▸ **REQUIRED ACTION**: Retype each record exactly.

▸ **INFORMATION SHOWN**:

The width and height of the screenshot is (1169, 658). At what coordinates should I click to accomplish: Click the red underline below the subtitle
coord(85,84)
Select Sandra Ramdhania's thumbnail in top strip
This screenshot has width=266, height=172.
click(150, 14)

▸ **ANSWER SPACE**:
The width and height of the screenshot is (1169, 658). At what coordinates should I click to accomplish: Click the red underline below the subtitle
coord(85,84)
Select Sandra Ramdhania's thumbnail in top strip
This screenshot has width=266, height=172.
click(150, 14)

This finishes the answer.